◆ WHAT IS BEING ASKED ◆
Once the line containing "Where should I" appears, output it and each remaining line of the records below exactly, with no pictures and nothing more.
(ENTRIES SHOWN begins)
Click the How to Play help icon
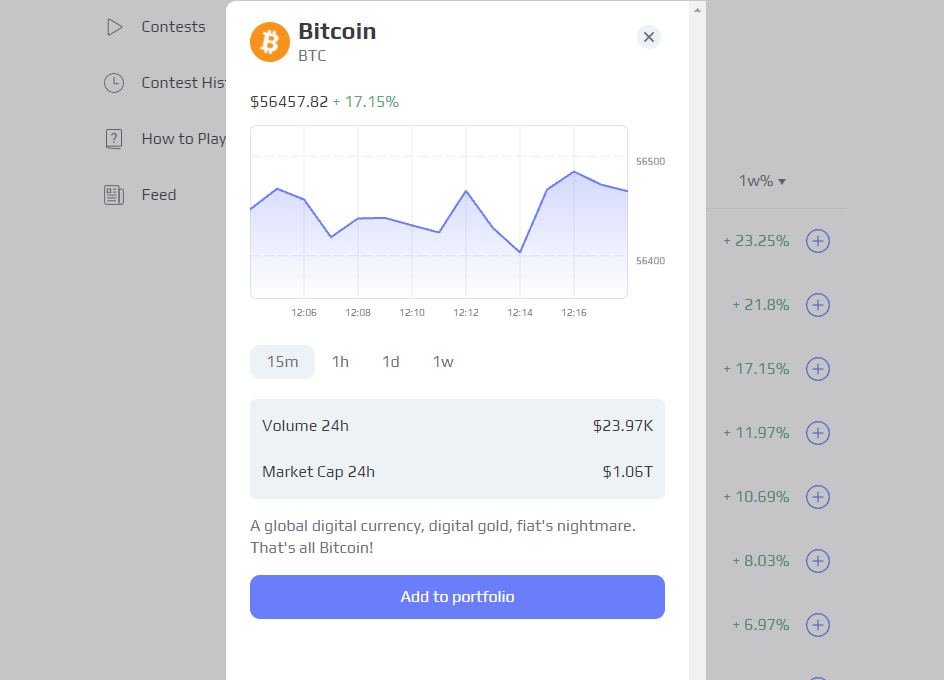Screen dimensions: 944x680 point(114,139)
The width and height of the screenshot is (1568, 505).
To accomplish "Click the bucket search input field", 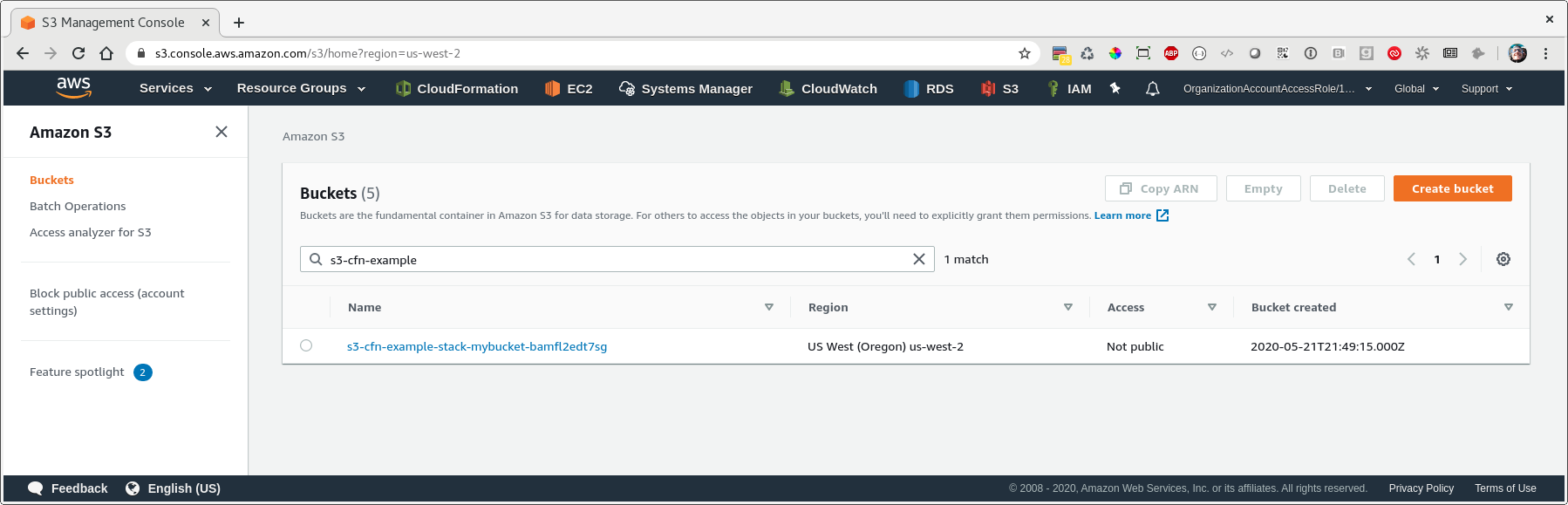I will 617,259.
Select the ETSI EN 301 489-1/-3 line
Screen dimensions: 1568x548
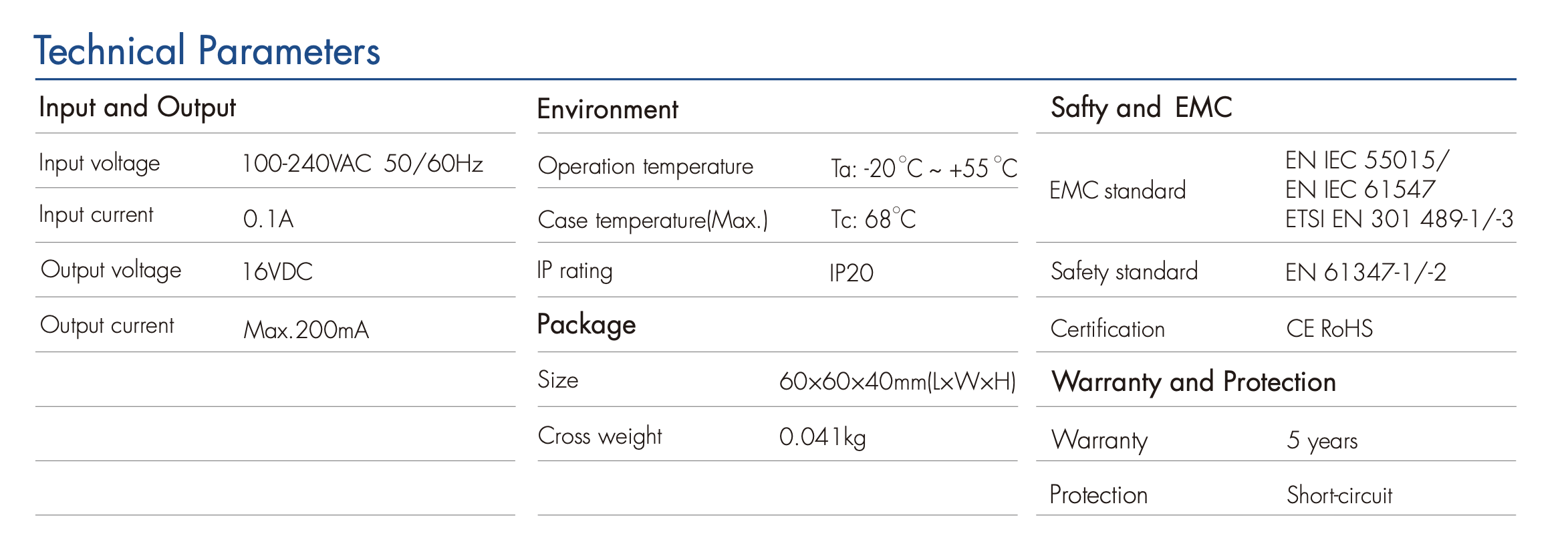coord(1399,219)
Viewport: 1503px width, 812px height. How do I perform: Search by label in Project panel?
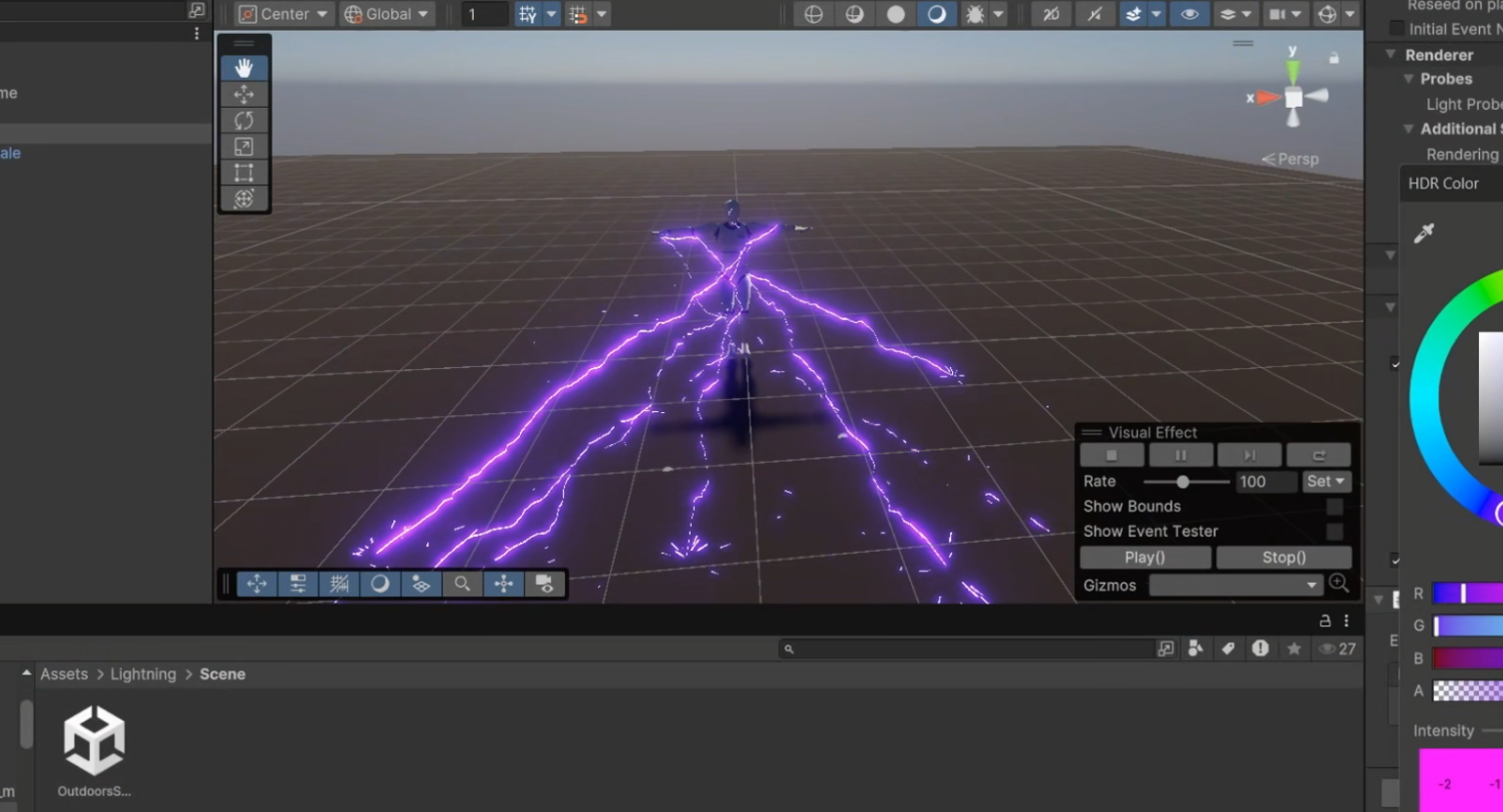coord(1228,648)
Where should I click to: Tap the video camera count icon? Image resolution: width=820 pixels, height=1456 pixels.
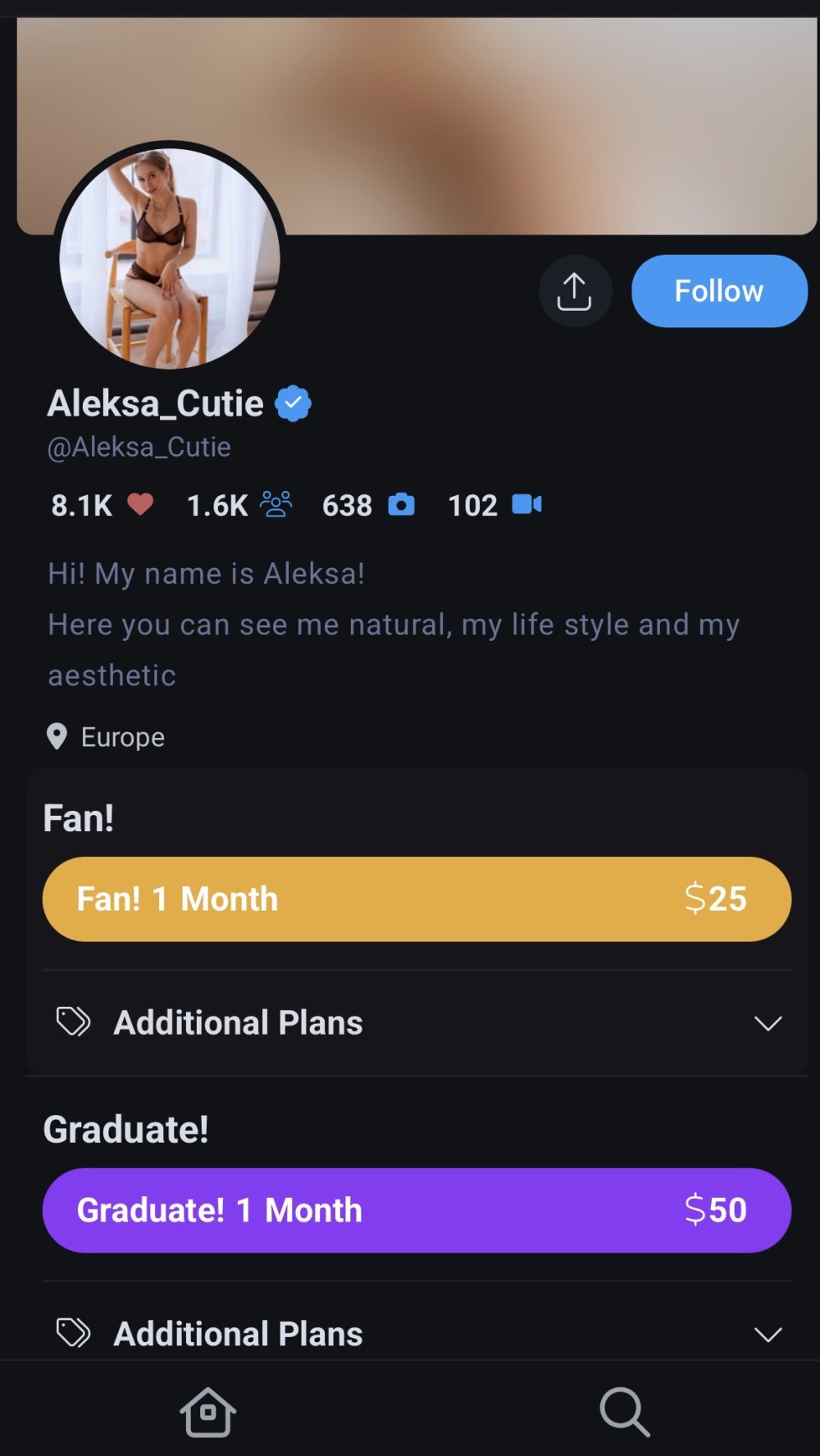click(526, 504)
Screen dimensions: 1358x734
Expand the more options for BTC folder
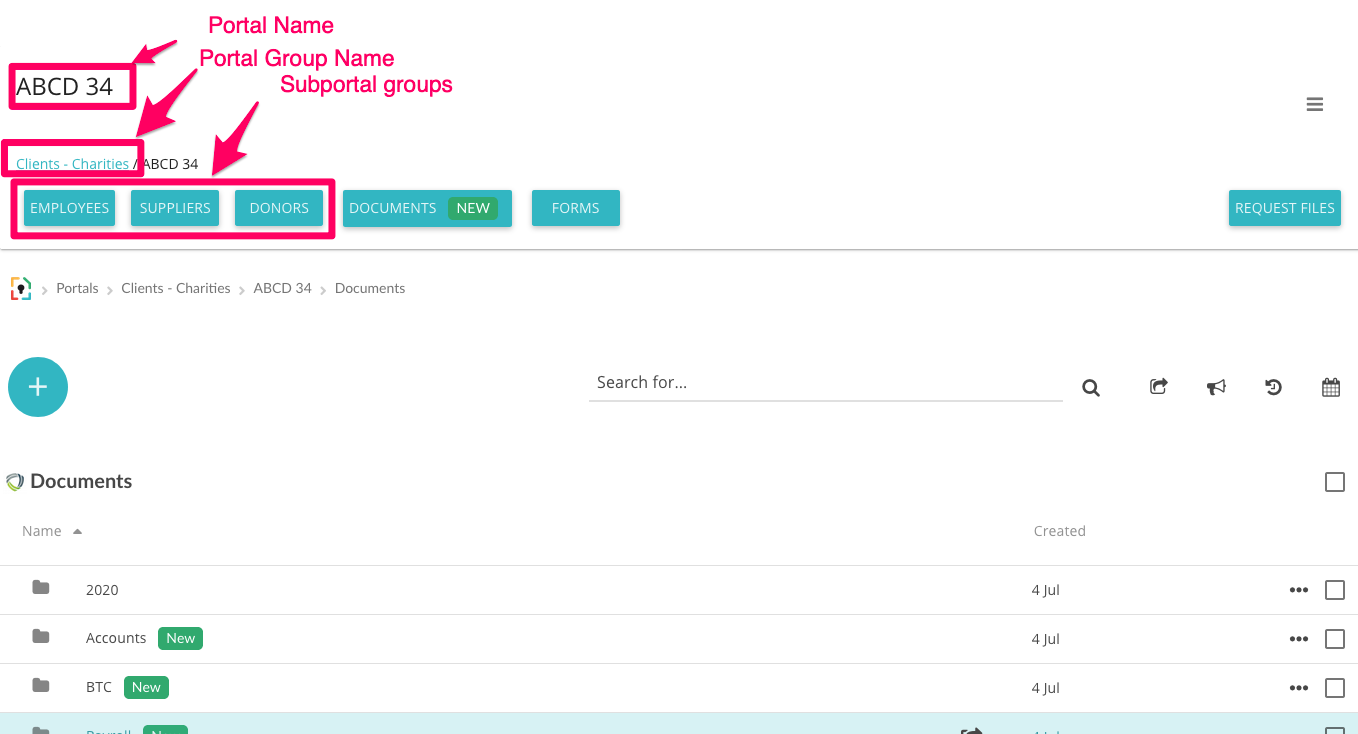[x=1298, y=688]
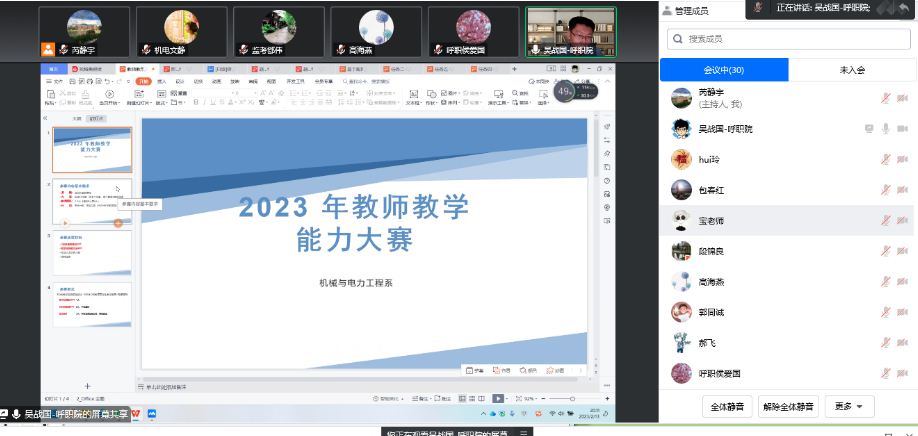Click 吴战国-呼职院 camera icon in member list

point(902,129)
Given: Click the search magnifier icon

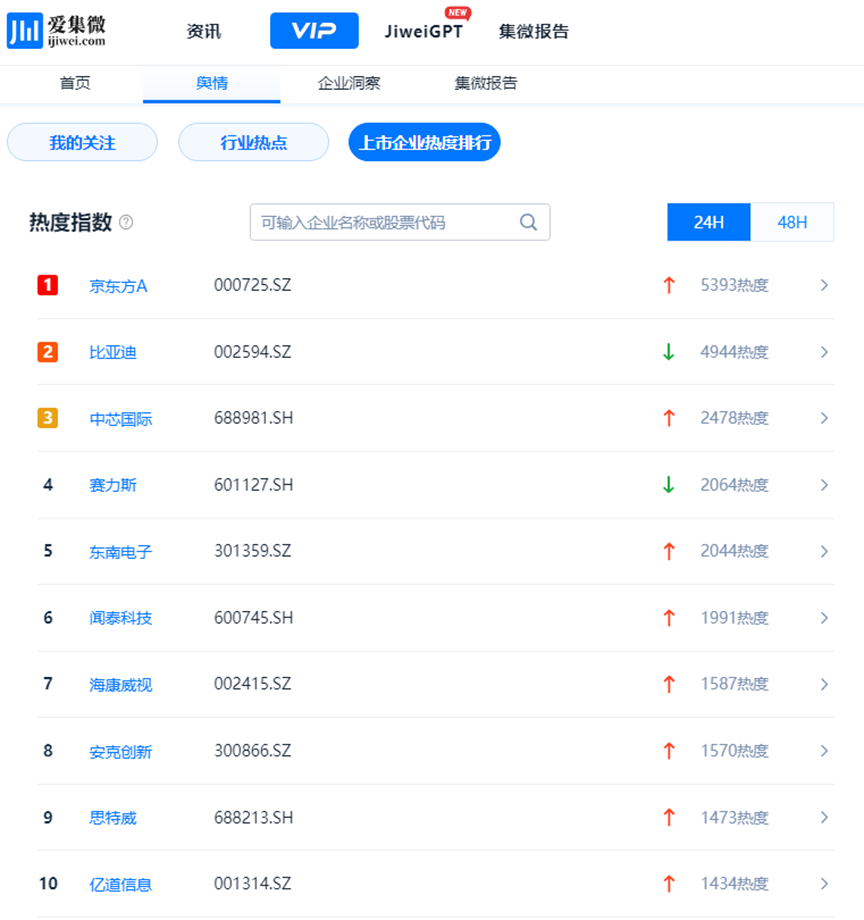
(ENTRIES SHOWN ends)
◆ WRITTEN RESPONSE ◆
Where should I click to: Tap the video camera count icon? Image resolution: width=820 pixels, height=1456 pixels.
click(526, 504)
Screen dimensions: 1358x734
Expand the more options for BTC folder
[x=1298, y=688]
Click 吴战国-呼职院 camera icon in member list

point(902,129)
Given: Click the search magnifier icon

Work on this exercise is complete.